The attacks came after an angry Palestinian mob lynched two Israeli soldiers who had been detained at a Palestinian police station in the West Bank town of Ramallah.
Israeli helicopter gunships launched several waves of attacks on the police station itself, as well as on offices of Yasser Arafat's Palestinian Authority (PA) in Ramallah and his headquarters in Gaza. PA spokesmen accused the Israelis of unleashing an all-out war against the Palestinian people and appealed for international intervention. Before Thursday's killings, about 100 people - almost all on the Arab side - have died in clashes across the occupied Palestinian territories and in Israel itself.
The main military operations against the Palestinians were called to a halt after dusk, according to an adviser of Israeli Prime Minister Ehud Barak. However there have reports of further airstrikes on Nablus and Hebron into the night. Mr Barak says he will form a government of national emergency in the next few days, which will include the man most Palestinians blame for triggering the crisis, veteran opposition leader Ariel Sharon.
Speaking on the White House lawn in Washington, President Clinton condemned the murder of Israeli soldiers, but urged both sides to observe an immediate cease-fire. "Now is the time to stop the bloodshed, to restore calm, to return to dialogue and ultimately to the peace process," he said.
Panic People ran for cover in Ramallah as huge explosions rocked the town and half a dozen Israeli helicopter gunships circled in the skies overhead.
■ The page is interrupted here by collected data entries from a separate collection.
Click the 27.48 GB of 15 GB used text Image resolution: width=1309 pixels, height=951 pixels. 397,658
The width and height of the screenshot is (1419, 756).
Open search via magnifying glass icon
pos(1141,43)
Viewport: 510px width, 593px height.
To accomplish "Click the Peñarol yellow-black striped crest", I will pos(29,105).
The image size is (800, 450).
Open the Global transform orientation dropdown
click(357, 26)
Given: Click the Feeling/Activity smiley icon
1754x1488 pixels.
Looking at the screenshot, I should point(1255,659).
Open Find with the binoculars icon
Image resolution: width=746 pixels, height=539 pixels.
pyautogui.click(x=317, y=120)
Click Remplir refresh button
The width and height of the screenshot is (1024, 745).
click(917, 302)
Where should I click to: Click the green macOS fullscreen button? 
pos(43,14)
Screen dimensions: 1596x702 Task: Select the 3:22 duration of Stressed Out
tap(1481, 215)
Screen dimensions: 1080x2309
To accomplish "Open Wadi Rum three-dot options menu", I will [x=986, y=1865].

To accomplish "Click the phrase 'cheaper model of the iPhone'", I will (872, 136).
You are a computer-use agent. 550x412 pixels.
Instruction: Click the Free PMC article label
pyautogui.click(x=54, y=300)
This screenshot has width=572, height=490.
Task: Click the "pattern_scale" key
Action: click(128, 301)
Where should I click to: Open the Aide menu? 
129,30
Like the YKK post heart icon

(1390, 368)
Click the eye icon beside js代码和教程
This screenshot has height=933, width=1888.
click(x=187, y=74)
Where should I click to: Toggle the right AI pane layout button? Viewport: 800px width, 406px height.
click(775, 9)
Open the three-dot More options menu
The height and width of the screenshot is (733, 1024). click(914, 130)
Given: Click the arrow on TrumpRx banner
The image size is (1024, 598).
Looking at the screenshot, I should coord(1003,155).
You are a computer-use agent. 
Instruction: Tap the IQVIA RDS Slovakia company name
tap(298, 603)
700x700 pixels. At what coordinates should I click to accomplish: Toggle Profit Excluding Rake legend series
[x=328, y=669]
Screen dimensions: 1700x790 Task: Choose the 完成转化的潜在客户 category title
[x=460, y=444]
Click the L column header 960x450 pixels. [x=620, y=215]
A BBC correspondent in Ramallah, Hilary Andersson, says this is possibly the worst moment in the Middle East peace process since the Oslo peace accords were signed in 1993. "This does not look like a peace process," she said. "It looks like a scene of war and that's what it is." Burnt in the street The Israeli authorities confirmed that at least three of their men had been detained in the Palestinian-controlled area. It is not clear what the soldiers were doing in Ramallah: Israel called them unarmed reservists who had taken a wrong turn; Palestinians said they were members of an armed undercover unit.
The incident came only hours after the United Nations said there had been a breakthrough in talks aimed at ending two weeks of bloodshed between the Palestinians and Israelis. The crisis was sparked by the visit on 28 September of Likud party leader Ariel Sharon to a holy site in Jerusalem whose status has proved the most divisive issue in the stalled peace talks. Pressure Mr Barak, already criticised for the kidnapping of three Israeli soldiers by Lebanese Hezbollah guerrillas, had been under heavy pressure to respond to the killings.
The escalation comes after UN Secretary-General Kofi Annan brokered an agreement to convene a trilateral security committee, involving Israel, the Palestinians and the United States. Mr Annan returned to Israel from Lebanon, where he had been trying to mediate the release of three Israeli soldiers captured by Hezbollah militants from a disputed strip on the border. George Tenet, the director of the US Central Intelligence Agency, was reported holding talks with Mr Arafat in an undisclosed location in Gaza shortly before the Israelis attacked. Israel now says it is not certain the committee will convene. Numerous foreign ministers and representatives of international organisations have headed to the region to try to broker an end to the crisis.